1) Where did you connect the power leads? I have fuse tap kit to piggy back off a fuse in the panel, but not sure which one or if I need to make sure it is only powered when the key is on vs constant on. (EDIT: I have recently read elsewhere that you want a constant power source so that camera can close even after the car is shut off. The fuse tap kit works easily and its easy to get the power wire up there. You just need to find a fuse that has constant power--not all of them do--using a multimeter and a paper clip. For negative I found a factory ground behind the rear driver side armrest on the convertible)

2) The plug for the rear tail light seems to have five wires. Which color wire do I tap for the backup light? (EDIT: I got the multi meter out.

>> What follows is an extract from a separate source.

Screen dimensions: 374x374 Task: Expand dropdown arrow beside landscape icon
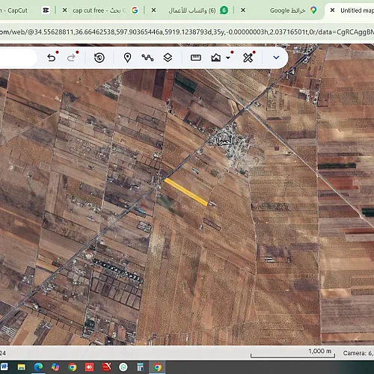pos(228,58)
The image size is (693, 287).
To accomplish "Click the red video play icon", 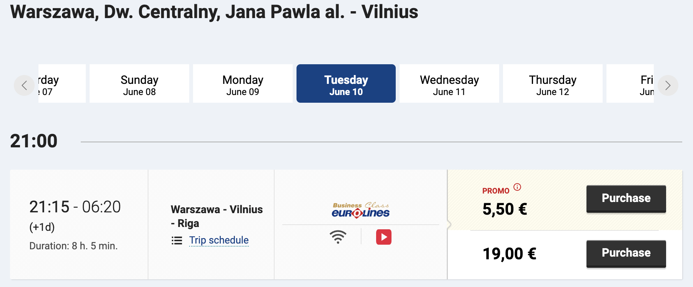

The 5 wires are Brown=Ground, Black/Red=Brakes, Grey=Parking/Running lights, Blue=Reverse, Black/White=Blinker/Hazard)

3) I am buying connectors to convert the 2 wire hatch connector lead from the original actuator to the 4B0-973-712 4 pin housing for hatch connector (thanks for the part number) from the new actuator. How do I re-wire 2 wires into the 4 pin housing? (EDIT: I found this diagram http://www.my-gti.com/wp-content/uploads/vw_rvc_golf_mk_5_hatch_loom_layout_1.gif from this guide: http://www.my-gti.com/1423/installing-a-golf-mark-vi-rear-view-camera-rvc-into-a-golf-mark-v. It seems to answer the question--including part numbers for the connectors. I purchased a 4-pin pigtail from amazon: https://www.amazon.com/gp/product/B06Y1KW6R1/ref=oh_aui_detailpage_o00_s00?ie=UTF8&psc=1. After completing the install myself, I discovered the diagram is incorrect regarding the placement of the pins, both for the 4-pin and 2-pin connector. The numbers are correct, but for the correct location of the pins by number for the 4-pin connector see here: https://usercontent2.hubstatic.com/4641835_f520.jpg. For both the connectors think of the flat side opposite the rounded side as the bottom. For the 2-pin connector, you need to connect the wire @ pin #2--by the rounded side--to pin #1 on the 4-pin connector--the bottom corner away from the locking clip. Pin #2 on the 4-pin connector--bottom corner next to the locking clip--is the ground, Pin #3--directly above #1--is the feed from the reverse light, pin #4--directly above #2--is the constant power. I did find another guide that is thorough and more detailed here: http://sniiki.net/0000/2009 CC RVC Install.pdf The guide is a more complicated install with the high-line camera--which has a camera control module--but has some good details like part numbers, etc. Skip it if you get easily confused or overwhelmed--its 40 pages.)

Thanks!


----------



## tommy_190 (Jun 19, 2020)

*Issue with RVC pointing to the sky*

Hi guys
I'm from Italy, owning a 2017 Beetle.
I just got the low line RVC (part number 5C3827469).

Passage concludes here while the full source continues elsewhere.